On voyageait toujours de nuit, mon père mettait ses gants de pilote (il l'est encore aujourd'hui, pour le plaisir, il court sur Abarth), des mitaines en cuir beige avec du coton tressé en petites mailles sur le dessus, des gants à la Steve McQueen ! En général, on faisait le voyage en deux étapes. On allait d'abord jusqu'à Etrée, un petit village près d'Avallon, dans l'Yonne, où habitait ma grande-tante, la soeur de ma grand-mère, une des femmes les plus gentilles de la planète. On dormait là-bas une nuit, et la nuit suivante, mon père nous réveillait vers minuit, et on partait en Espagne. Ma soeur et moi nous mettions chacun d'un côté de l'accoudoir, Noushka, notre berger belge à poils longs se couchait entre le dossier du siège de ma mère et la banquette arrière, par terre, et on mettait la cassette violette. Charles Aznavour, François de Roubaix, Jean Ferrat, Starmania, Johnny Mathis, Supertramp, Serge Reggiani... J'adorais cette ambiance nocturne qui me faisait rêver, qui me donnait l'impression d'être dans une dimension très particulière, et la musique y participait...


Hier, j'ai réécouté cette cassette, trente ans plus tard. Et tout m'est revenu. Je me suis aussi aperçu qu'on n'écoutait certaines chansons mieux que d'autres, ou moins bien. Je veux dire par là qu'on s'habitue à se laisser porter par certaines mélodies depuis toujours sans écouter vraiment les textes, et vice-versa. Pourtant, concernant Aznavour, puisque c'est de lui qu'il s'agit, s'il y en a un dont j'ai écouté les textes plus précisément que ceux de n'importe quel autre chanteur, c'est bien lui.
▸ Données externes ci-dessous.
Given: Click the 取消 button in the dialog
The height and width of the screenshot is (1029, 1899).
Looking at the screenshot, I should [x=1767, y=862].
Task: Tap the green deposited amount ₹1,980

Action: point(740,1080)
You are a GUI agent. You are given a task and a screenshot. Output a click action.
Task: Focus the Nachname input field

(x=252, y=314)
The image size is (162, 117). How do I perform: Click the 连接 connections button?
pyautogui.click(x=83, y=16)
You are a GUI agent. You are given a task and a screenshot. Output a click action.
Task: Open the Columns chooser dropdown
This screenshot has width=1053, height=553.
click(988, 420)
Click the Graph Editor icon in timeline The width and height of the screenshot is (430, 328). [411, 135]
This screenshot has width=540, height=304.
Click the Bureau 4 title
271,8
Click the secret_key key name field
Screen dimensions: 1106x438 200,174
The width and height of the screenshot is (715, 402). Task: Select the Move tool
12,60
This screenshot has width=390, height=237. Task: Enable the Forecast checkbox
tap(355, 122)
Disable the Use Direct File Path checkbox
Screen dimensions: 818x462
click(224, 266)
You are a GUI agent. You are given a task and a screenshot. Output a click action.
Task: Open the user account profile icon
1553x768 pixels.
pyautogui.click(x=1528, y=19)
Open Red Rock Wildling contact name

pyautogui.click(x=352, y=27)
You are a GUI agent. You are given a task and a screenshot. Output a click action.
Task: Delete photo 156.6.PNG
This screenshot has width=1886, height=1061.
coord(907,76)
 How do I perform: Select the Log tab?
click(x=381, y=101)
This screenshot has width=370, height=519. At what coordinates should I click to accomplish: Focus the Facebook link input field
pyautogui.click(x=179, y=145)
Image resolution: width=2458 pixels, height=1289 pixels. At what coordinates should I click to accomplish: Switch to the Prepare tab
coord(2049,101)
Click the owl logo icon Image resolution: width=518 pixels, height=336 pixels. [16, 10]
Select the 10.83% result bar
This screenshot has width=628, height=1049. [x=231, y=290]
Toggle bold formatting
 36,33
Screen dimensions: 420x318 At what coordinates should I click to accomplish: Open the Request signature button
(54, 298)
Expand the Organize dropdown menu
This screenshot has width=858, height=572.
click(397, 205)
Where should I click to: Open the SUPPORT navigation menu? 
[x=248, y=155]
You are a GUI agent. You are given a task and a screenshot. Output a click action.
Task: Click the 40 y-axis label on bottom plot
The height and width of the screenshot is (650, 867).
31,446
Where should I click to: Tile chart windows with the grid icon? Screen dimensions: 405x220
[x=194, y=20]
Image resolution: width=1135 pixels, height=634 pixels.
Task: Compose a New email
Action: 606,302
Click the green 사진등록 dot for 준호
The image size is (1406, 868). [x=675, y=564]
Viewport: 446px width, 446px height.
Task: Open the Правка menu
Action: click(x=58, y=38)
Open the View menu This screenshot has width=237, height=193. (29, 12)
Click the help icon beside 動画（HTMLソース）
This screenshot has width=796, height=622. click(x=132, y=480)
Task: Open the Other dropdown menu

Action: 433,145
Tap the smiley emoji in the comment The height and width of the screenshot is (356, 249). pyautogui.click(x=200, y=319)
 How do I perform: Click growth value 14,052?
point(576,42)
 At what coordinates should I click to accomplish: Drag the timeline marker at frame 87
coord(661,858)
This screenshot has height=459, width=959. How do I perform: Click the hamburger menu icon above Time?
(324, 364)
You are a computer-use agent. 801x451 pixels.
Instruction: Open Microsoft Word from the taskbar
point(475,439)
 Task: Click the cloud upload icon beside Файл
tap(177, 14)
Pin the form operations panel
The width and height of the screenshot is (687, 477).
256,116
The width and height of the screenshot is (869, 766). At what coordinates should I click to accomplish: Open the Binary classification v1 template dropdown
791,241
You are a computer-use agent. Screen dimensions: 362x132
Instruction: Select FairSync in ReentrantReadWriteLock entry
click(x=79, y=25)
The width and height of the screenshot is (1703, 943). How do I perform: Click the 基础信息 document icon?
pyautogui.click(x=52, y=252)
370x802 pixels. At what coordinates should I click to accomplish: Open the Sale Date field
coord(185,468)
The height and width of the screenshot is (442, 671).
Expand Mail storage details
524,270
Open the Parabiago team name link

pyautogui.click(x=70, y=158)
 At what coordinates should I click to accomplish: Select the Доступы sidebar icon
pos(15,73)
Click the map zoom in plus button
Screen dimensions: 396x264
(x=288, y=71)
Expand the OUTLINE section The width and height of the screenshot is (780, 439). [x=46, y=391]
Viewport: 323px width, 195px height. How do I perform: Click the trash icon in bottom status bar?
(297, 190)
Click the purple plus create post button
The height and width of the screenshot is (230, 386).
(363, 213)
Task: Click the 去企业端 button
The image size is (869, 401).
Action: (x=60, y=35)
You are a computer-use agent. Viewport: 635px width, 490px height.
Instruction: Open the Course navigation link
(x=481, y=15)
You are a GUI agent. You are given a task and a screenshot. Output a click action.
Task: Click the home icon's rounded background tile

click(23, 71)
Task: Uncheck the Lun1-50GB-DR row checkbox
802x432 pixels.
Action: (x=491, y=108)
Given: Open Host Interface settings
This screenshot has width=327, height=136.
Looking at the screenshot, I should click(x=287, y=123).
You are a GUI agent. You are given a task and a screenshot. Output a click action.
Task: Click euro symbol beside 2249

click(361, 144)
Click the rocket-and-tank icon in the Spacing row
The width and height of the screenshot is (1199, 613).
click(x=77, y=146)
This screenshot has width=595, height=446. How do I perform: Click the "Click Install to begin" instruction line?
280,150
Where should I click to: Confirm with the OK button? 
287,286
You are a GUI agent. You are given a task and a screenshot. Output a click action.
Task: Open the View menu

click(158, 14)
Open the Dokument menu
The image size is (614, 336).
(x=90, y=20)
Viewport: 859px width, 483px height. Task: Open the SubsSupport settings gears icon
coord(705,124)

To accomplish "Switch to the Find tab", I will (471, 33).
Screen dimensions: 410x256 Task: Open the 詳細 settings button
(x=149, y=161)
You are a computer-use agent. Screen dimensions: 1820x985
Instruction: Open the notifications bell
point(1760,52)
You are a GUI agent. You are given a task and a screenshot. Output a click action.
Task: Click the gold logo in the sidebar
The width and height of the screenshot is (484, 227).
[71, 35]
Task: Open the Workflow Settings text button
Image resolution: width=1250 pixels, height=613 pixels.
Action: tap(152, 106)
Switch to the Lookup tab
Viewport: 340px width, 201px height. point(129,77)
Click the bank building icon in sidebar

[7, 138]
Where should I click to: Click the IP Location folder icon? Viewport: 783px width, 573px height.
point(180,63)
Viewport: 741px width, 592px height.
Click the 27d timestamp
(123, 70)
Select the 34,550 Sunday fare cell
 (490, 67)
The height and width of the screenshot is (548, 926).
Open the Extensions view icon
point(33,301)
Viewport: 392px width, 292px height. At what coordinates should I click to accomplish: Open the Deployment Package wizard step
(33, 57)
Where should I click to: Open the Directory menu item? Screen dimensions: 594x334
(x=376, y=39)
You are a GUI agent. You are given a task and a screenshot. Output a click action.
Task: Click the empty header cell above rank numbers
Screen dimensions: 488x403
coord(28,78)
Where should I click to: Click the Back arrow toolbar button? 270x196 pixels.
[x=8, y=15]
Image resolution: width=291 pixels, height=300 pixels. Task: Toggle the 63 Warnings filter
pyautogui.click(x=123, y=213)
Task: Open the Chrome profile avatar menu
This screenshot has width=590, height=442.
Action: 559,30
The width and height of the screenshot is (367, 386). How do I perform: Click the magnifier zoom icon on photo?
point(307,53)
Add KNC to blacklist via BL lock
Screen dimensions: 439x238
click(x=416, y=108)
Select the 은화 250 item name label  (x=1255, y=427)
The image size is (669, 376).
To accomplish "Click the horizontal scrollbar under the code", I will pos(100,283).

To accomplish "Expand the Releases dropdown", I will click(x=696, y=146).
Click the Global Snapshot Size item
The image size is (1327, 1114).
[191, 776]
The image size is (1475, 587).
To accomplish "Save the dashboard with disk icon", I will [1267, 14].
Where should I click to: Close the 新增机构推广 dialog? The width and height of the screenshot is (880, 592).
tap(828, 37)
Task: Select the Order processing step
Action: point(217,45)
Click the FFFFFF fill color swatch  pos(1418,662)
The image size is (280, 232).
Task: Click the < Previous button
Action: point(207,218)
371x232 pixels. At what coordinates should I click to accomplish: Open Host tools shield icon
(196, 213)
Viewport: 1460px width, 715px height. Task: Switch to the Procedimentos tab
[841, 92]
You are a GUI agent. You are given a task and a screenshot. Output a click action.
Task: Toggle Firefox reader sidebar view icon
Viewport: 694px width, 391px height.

Mais hier, j'ai redécouvert le texte de "Et moi dans mon coin". Cette chanson est incroyablement forte, dure, elle parle de rupture, d'amour qui s'en va, qui meurt, ou qui naît ailleurs, de solitude aussi.


Et puis cette autre chanson "You're a lady", de Peter Skellern. Je vous mets les deux liens dans les commentaires de ce texte. Sur la vidéo d'Aznavour, à sa façon de changer de visage au moment du début du titre, à sa façon de chercher une profonde concentration pour entrer dans son personnage, on comprend pourquoi il restera une légende. Parce qu'il était un chanteur incomparable, mais surtout un interprète de génie.

C'était l'histoire de la "cassette violette". J'espère qu'elle vous aura fait voyager autant que moi.